Extract.
== Segment start ==

I was watching one BoredGamer’s videos on Star Citizen and noticed this brief segment screencap’d above. In the video, the ship being shown enters the scene from the lower left and performs some barrel-rolls before vanishing over the horizon. With the hazy sunlight peeking over the clouds, and a moon-slash-planet hanging out in the clear sky, I feel that the scene evokes happiness and a sense of joy.
I’d wager that the majority of games — certainly the popular games — want nothing to do with joy. They want conflict, and the messier the better. That’s how we get plots centered on “the fall of mankind” or post-apocalypse settings or just war in general. Someone, somewhere (usually the player) is fighting a bunch of other someones, across several different somewheres. These settings are never pleasant. A lot of the time these kinds of games take place in ruins, ancient or otherwise. Some Shit Went Down and now players are trekking through the mistakes of ancestors, content to make the same mistakes all over again. In a bid to take the edge off a bit, though, we’re often framed as “The Last Hope” for our family/our society/the World so that we’re not fighting everything in sight because we want to, but rather because we’re forced to in order to achieve a lasting peace…which I’m sure is what was said by all those people who made all of those buildings that now lie in ruin.
We don’t get a lot of “joyful” settings these days. Even in “cozy” games there’s going to be some sinister element at some point. The world of Palia, a game that’s all about “cozy community interaction” is built on the idea of a post-human society; who were they? Where did they go? What did they do? Some of the cozier games that look like they’re mostly about farming and sexing up the local pixels may involve heading into caverns to kill aggressive critters in search of resources. I’ll grant you that we also have Farming Simulator [Insert Year Here] which I submit is neither intrinsically violent nor intrinsically joyful, but that’s a whole other post, I suppose.

== Segment end ==

Saved entries
== Segment start ==

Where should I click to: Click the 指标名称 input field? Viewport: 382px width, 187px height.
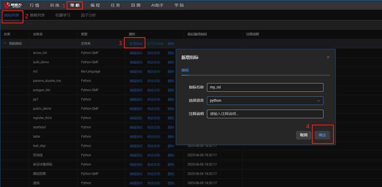tap(265, 87)
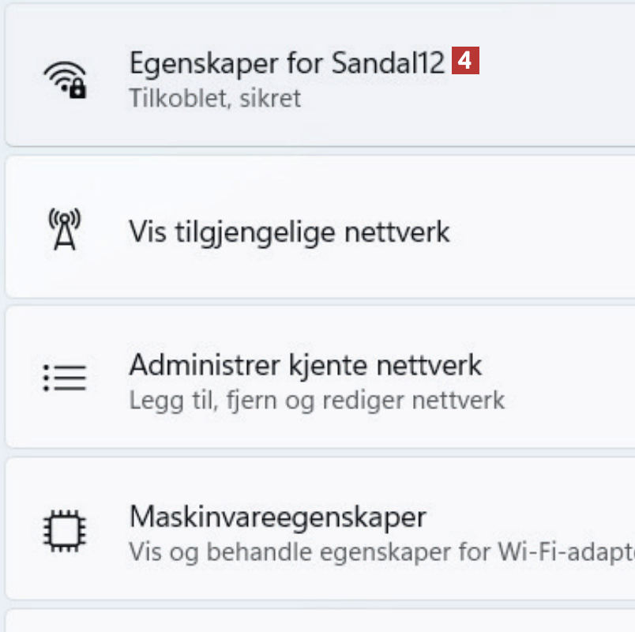Click the 'Tilkoblet, sikret' status text

pos(215,99)
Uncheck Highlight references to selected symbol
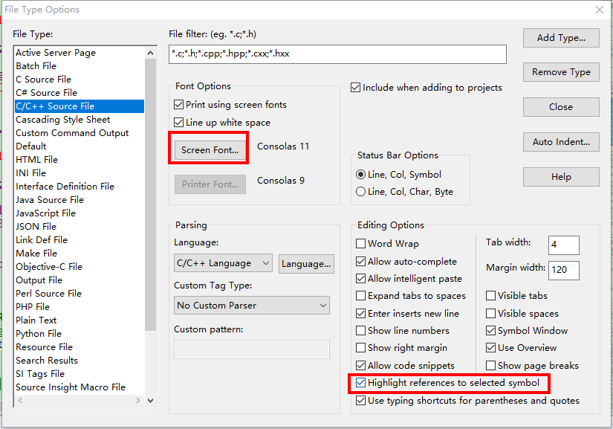 tap(361, 383)
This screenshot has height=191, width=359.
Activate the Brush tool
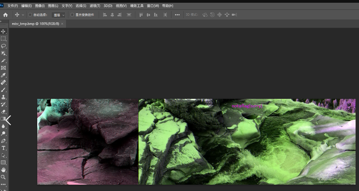(4, 90)
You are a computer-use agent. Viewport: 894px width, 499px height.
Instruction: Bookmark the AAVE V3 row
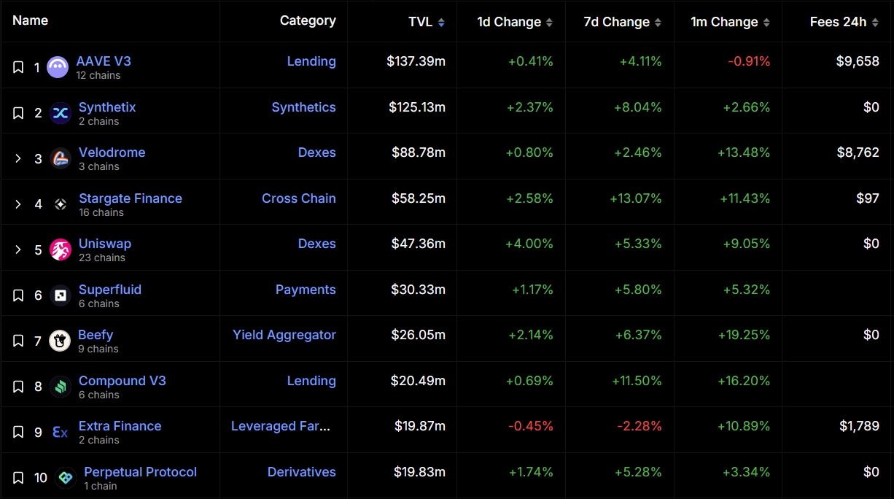[18, 67]
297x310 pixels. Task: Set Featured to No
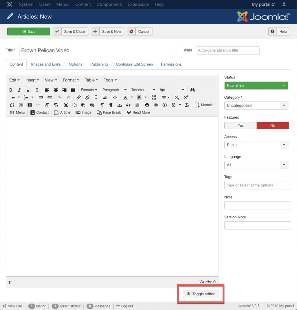(x=273, y=125)
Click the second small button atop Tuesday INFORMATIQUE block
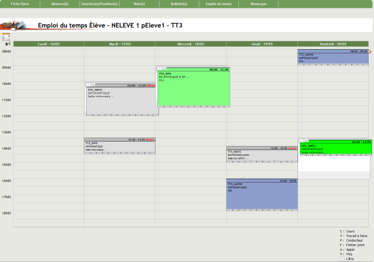The height and width of the screenshot is (262, 374). [94, 85]
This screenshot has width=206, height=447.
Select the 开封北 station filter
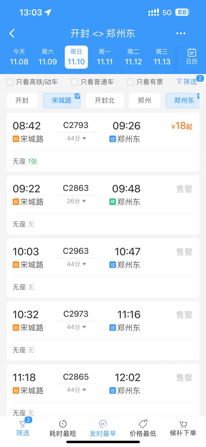pos(105,100)
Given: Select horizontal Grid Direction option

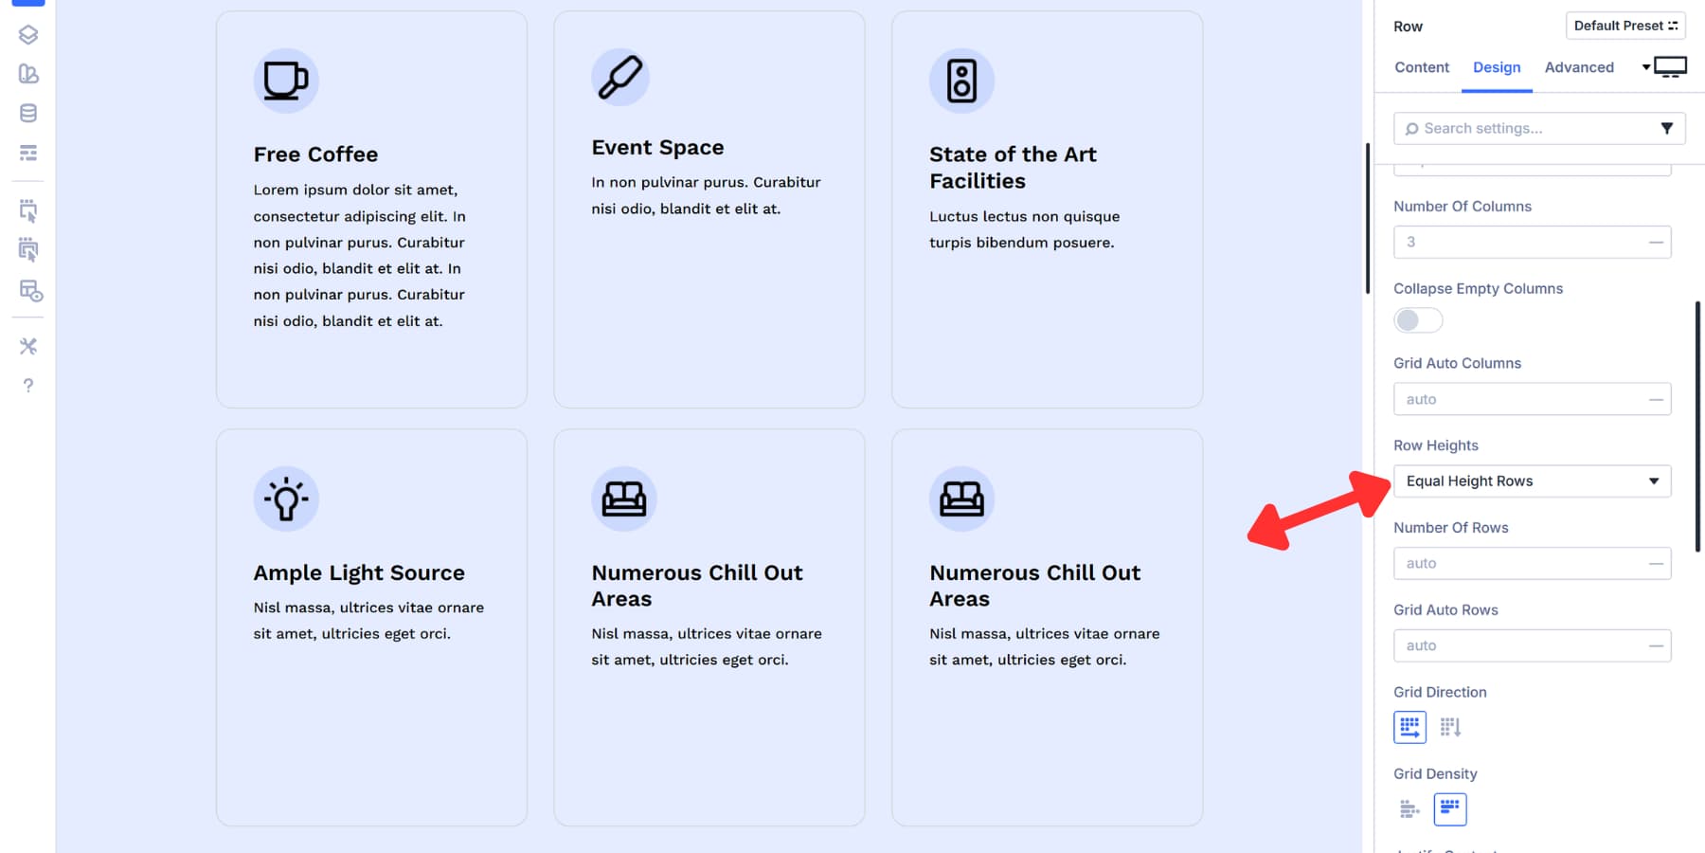Looking at the screenshot, I should point(1409,726).
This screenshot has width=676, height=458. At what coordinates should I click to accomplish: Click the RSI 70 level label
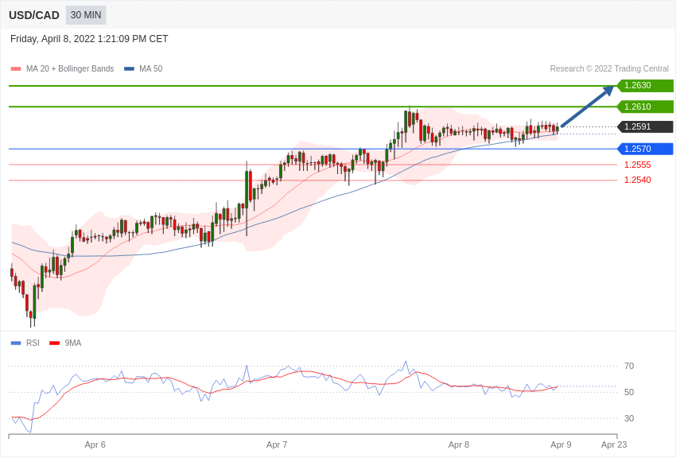[x=629, y=366]
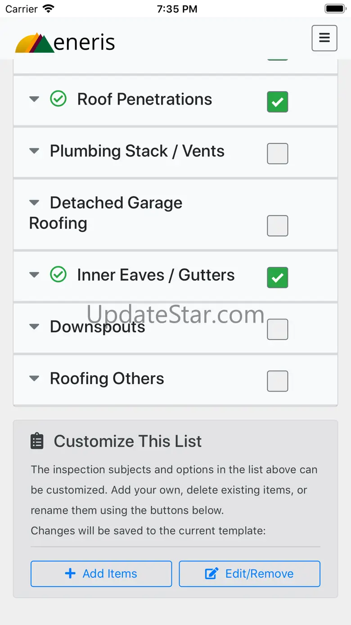The width and height of the screenshot is (351, 625).
Task: Click the clipboard icon beside Customize This List
Action: (x=37, y=441)
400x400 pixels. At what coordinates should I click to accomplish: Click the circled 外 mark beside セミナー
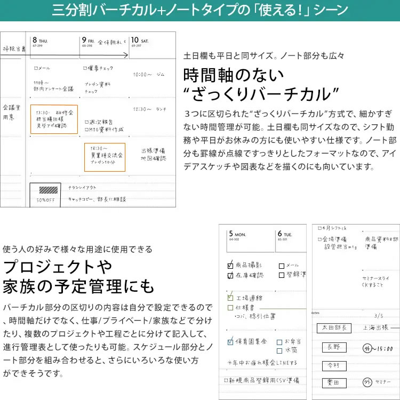click(367, 382)
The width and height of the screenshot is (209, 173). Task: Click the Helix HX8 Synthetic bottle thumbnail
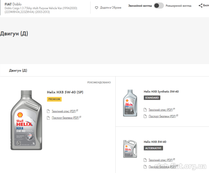pyautogui.click(x=130, y=103)
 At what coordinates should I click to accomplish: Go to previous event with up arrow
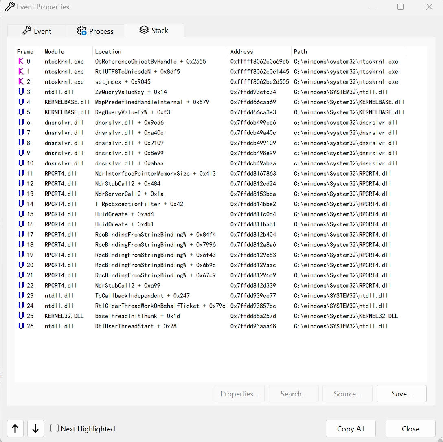coord(15,429)
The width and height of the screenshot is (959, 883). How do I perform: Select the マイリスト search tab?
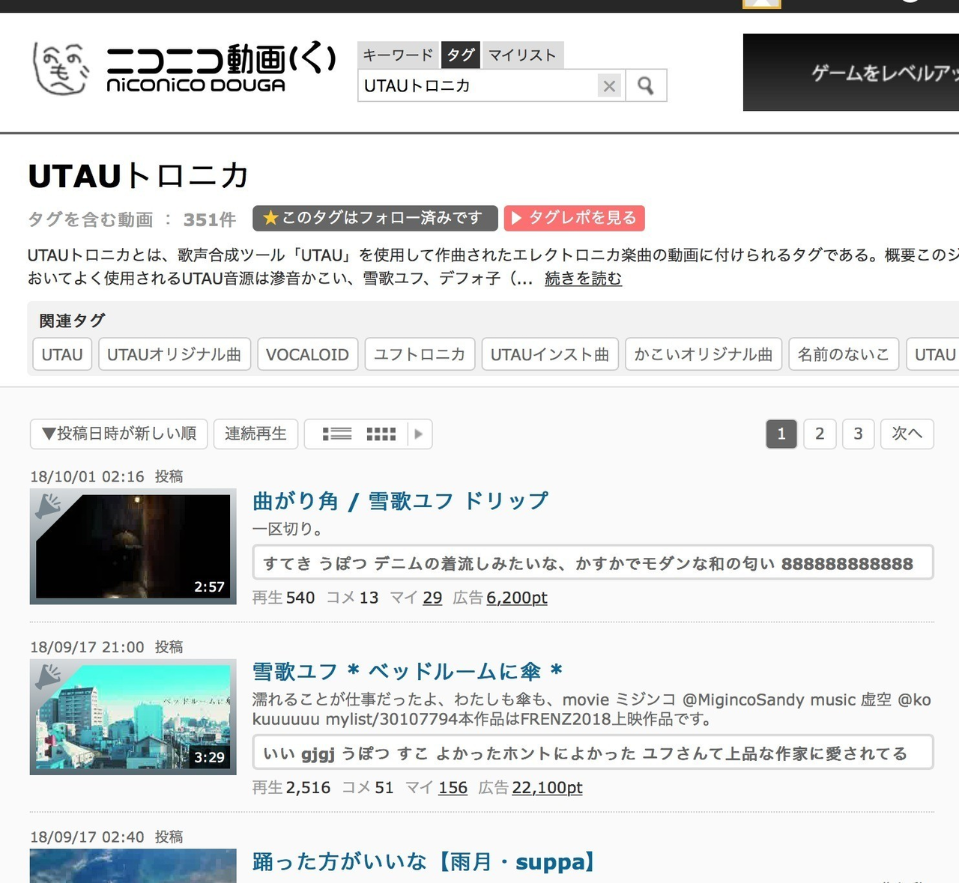click(x=522, y=55)
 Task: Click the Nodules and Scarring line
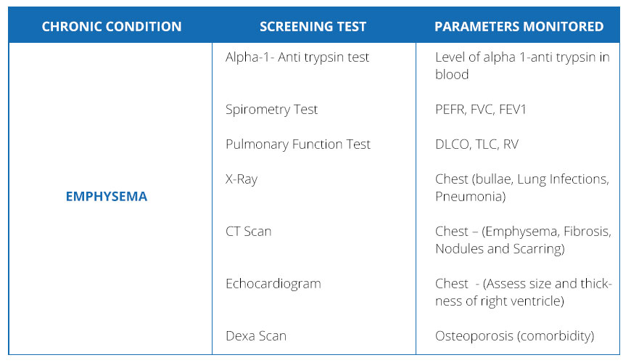pos(500,249)
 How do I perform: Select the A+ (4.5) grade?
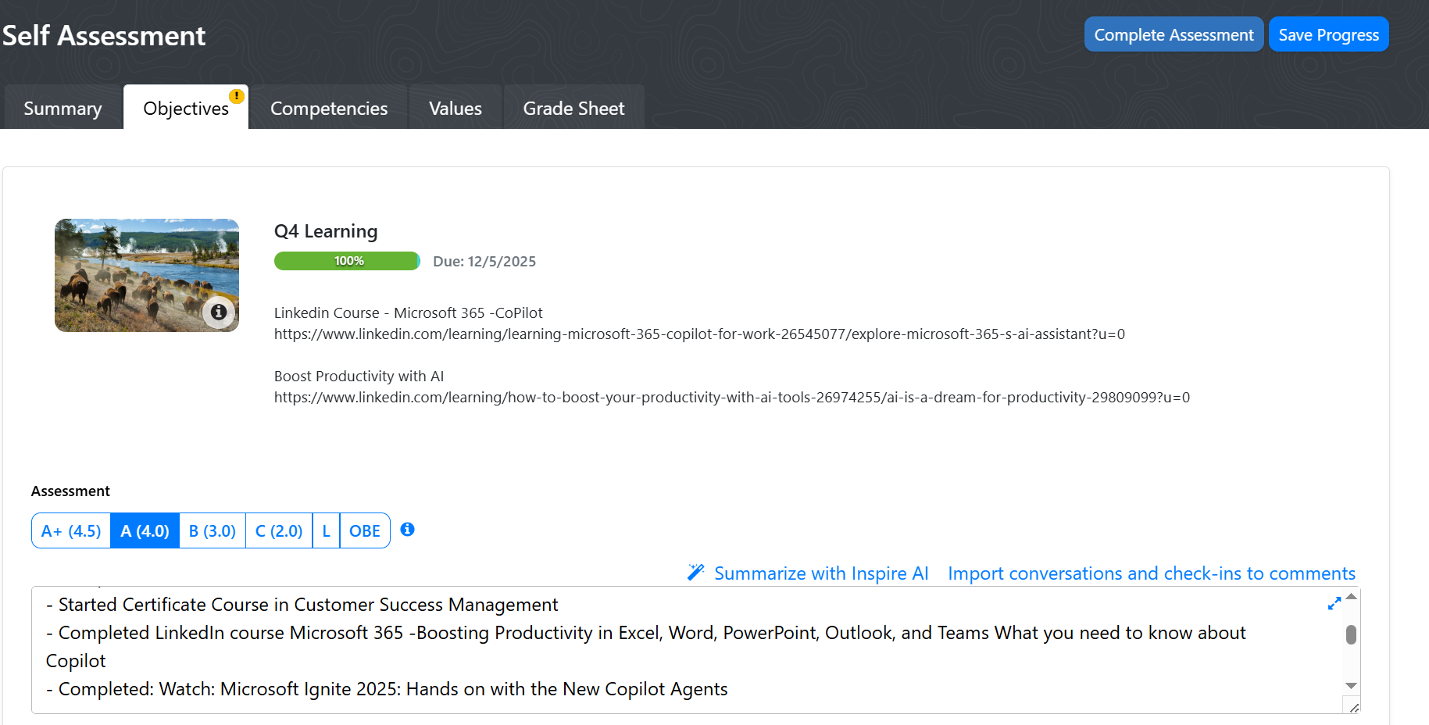click(x=71, y=531)
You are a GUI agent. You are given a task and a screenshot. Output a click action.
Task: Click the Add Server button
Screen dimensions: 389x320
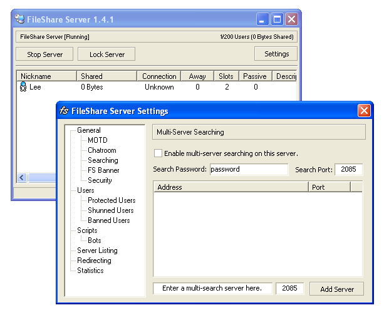click(336, 289)
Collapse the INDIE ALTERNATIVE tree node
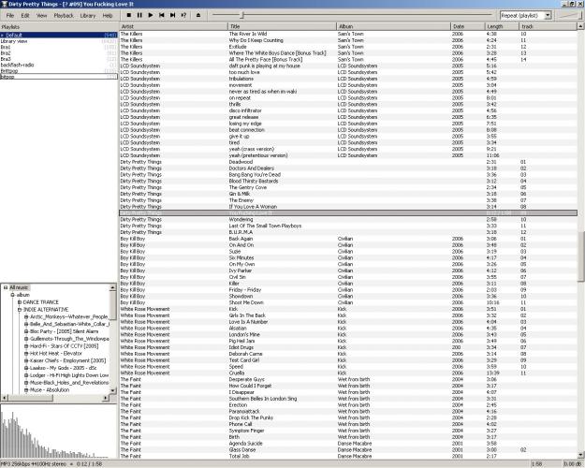 [20, 310]
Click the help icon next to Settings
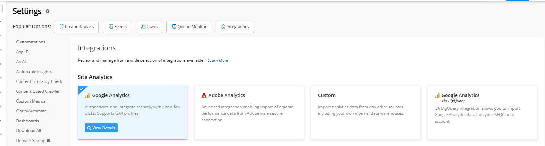The image size is (545, 146). tap(47, 11)
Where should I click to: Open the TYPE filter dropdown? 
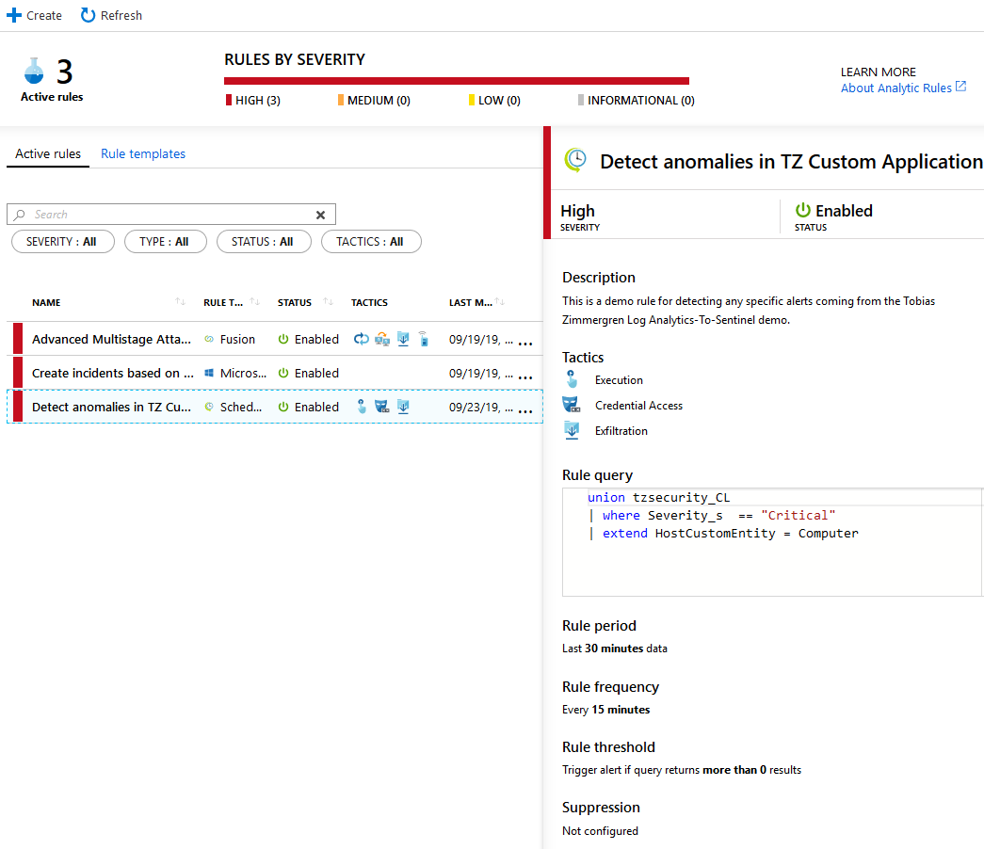pos(165,242)
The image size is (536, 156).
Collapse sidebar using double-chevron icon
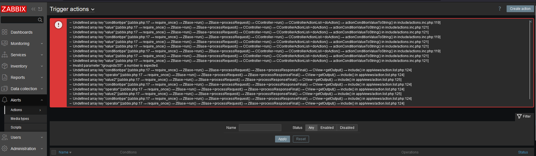pos(33,9)
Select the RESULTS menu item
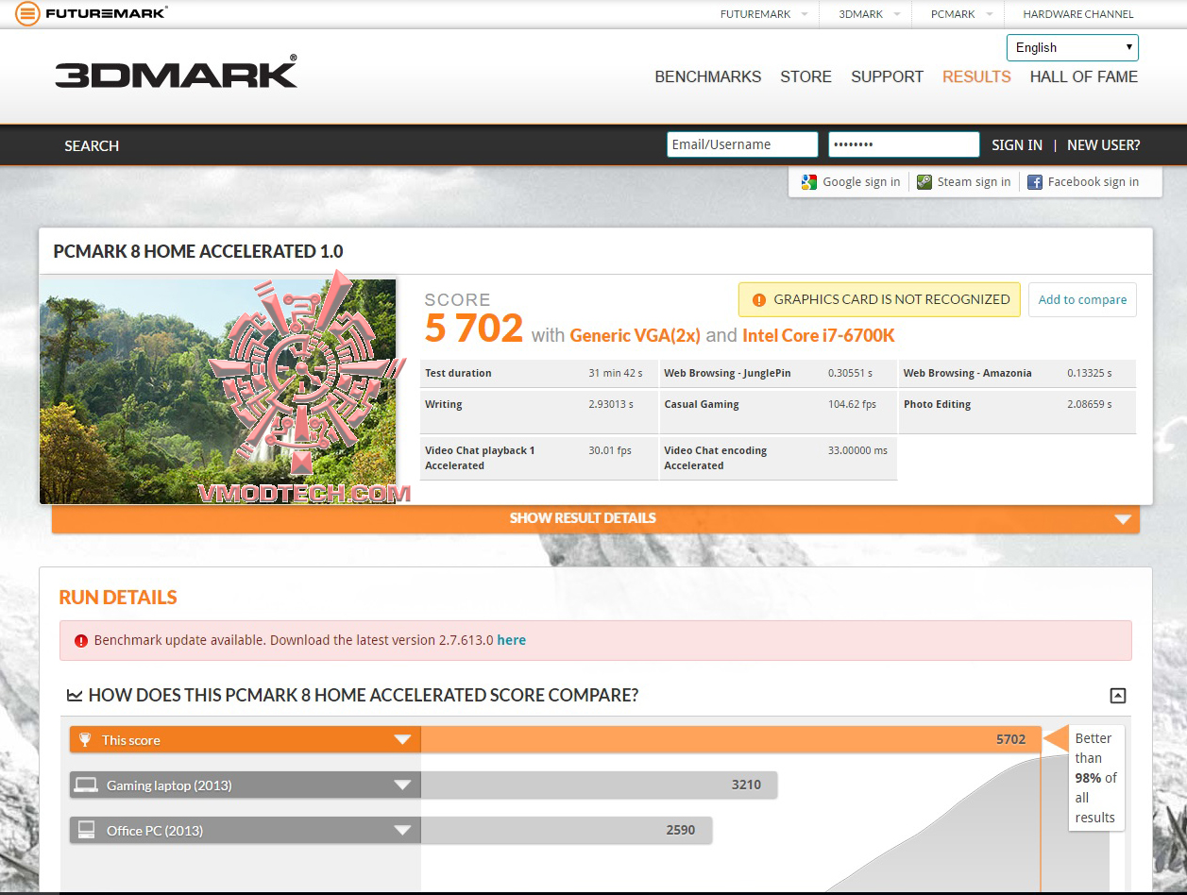The height and width of the screenshot is (895, 1187). click(x=976, y=77)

== Segment end ==

Work instructions.
• A. Decide whether each statement agrees with the post about joy in games, answering yes or no and quoting the words of the post that settle it. (i) The ship in the video enters the scene from the lower right. (ii) The world of Palia is built on the idea of a post-human society. (iii) The writer considers Farming Simulator intrinsically violent.
• B. Resume the post about joy in games after its last sentence, keeping the same voice and subject.

Expected results.
• A.
(i) No: "the ship being shown enters the scene from the lower left"
(ii) Yes: "is built on the idea of a post-human society"
(iii) No: "neither intrinsically violent nor intrinsically joyful"

• B.
Capping it all off are players themselves. I submit that unless otherwise prompted, players are more likely to shoot first and never ask questions than they are to just enjoy the sensation of being. We’ve been trained that if the game play is centered around combat, then combat is always the solution of first resort. I’d also wager that if asked, most people would say they enjoy aggressive, violent games because it helps them “blow off steam”. That excuse reminds me of a conversation I had with a friend the other night who said that for all the grief social media and The Algorithm gets for making people upset, why was it never tuned to make people happier? Electing to be angry — even as an admitted form of self-therapy — feels like it would lead to just more anger, not less, because that would mean that being angry as a means of “blowing off steam” feels good. Couple that sensation with a sense of virtual accomplishment and I guess I’m feeling like video games maybe aren’t the best for mental health…at least not trending the way they have been trending throughout the years.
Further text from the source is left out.